Сани, погоняемые возничим, медленно выехали с царского двора и, шурша полозьями по серой земле, потащились по московским улочкам.
— Смею ли я, государь, — попытался убрать улыбку князь, а она прилипла к его лицу, словно комок весенней грязи. От дурного предчувствия похолодело все внутри.
— Кому же сметь, коли не тебе, Владимир Семенович? Ты в Нижнем Новгороде воеводой бывал?
— Было такое, государь, — согласно кивал Владимир Семенович. — Потом занедужилось мне тяжко, вот ты мне и разрешил в свою отчину удалиться.
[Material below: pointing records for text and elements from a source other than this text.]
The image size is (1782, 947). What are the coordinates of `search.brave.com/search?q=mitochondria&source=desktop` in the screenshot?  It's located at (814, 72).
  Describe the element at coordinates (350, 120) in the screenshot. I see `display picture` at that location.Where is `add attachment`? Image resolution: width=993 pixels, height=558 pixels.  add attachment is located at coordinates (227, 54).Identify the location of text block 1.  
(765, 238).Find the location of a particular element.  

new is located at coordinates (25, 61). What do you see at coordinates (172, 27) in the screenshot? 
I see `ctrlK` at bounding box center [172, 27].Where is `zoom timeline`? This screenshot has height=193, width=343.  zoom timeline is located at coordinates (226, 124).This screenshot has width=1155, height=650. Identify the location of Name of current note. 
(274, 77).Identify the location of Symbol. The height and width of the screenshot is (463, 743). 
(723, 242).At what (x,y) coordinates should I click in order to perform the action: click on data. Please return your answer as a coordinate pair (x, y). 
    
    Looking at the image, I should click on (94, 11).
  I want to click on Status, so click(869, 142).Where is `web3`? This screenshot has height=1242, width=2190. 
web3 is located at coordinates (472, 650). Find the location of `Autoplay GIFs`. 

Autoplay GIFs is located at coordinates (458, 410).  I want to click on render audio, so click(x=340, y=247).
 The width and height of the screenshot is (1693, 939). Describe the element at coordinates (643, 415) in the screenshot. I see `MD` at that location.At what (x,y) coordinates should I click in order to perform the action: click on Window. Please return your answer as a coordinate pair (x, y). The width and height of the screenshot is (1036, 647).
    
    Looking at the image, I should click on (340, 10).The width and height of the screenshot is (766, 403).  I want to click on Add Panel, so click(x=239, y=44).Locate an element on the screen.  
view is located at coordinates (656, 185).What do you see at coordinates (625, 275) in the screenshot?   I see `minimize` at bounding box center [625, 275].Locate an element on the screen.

— Батюшка твой тоже воеводствовал? — прожигал взглядом Ростовского князя Иван Васильевич.
— И батюшка в Нижнем Новгороде кормился. Уже не одно столетие наш род верой и правдой государям русским служит, Иван Васильевич.
— Что верно, то верно, — сделался государь серьезным. — И отец твой, Семен Ростовский, несмотря на мое малолетство, почитал меня за своего батюшку. Правда, подзатыльники иной раз давал, но это за дело… Нерадивым я был в отрочестве, Владимир Семенович.
Поежился Ростовский князь, заподозрив худое, а сани, брызгая весенней грязью во все стороны, уже спустились с Кремлевского бугра, миновали Китай-город и заспешили по владимирской дороге в сторону охотничьего дворца государя.
Неспроста государь завел разговор о Семене Ростовском. Своеволен был покойный батюшка, все по-своему норовил повернуть, а малолетнего Ивана и вовсе за царя не почитал.